Cloud ist mehr als nur ein Ort, wo wir unsere Anwendung laufen lassen können. Die Cloud stellt auch eine API dar, die wie jede andere Schnittstelle aus unseren Anwendungen heraus aufgerufen werden kann. So lassen sich etwa zur Laufzeit virtuelle Maschinen, Datenbanken oder eben beliebige andere Cloud-Ressourcen erstellen und verwalten. Wir schauen uns in diesem Artikel die Verwendung von Cloud-APIs zur Umsetzung von Mandantenfähigkeit in Anwendungen an.

Mehr als nur Deployment-Umgebung

Wir haben in diesem Blog schon oft über Deployment in der Cloud geredet –  entweder händisch oder besser noch mit Infrastructure as Code. Oft reicht es auch, Ressourcen statisch zu erzeugen, also einmalig vor Bereitstellung der Anwendung. So richtig viel Dynamik existiert im Bereich der Infrastruktur häufig einfach nicht – mal von Mechanismen automatischer Skalierung abgesehen.


Praktisch jede Ressource in der Cloud – und das gilt für alle größeren Cloud-Anbieter – kann jedoch auch via API dynamisch erstellt und verwaltet werden. Diese Art von Interaktion wird oft auch als programmatischer Zugriff auf die Cloud bezeichnet. Unsere Anwendung kann so Ressourcen zur Laufzeit erstellen, verändern und wieder löschen. Jede Art von Ressource lässt sich via API steuern, seien es Maschinen, Datenbanken oder beliebige andere Komponenten.

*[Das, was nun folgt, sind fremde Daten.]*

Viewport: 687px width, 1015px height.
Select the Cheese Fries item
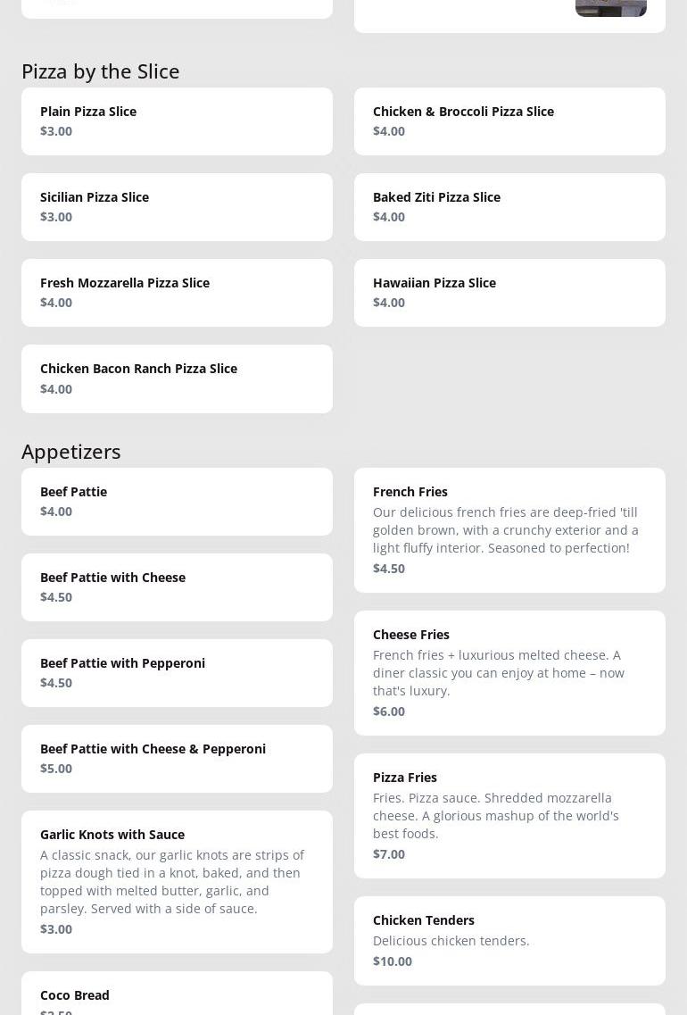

Zwar benötigen nicht alle Anwendungen einen solchen Grad an Dynamik, dennoch eröffnet der programmatische Zugriff auf die Cloud durchaus neue Möglichkeiten.

Da diese Art von Dynamik im eigenen Rechenzentrum nie oder nur eingeschränkt möglich war, kommt die Verwendung der Cloud als API in heutigen Anwendungen aber noch nicht allzu oft zum Einsatz.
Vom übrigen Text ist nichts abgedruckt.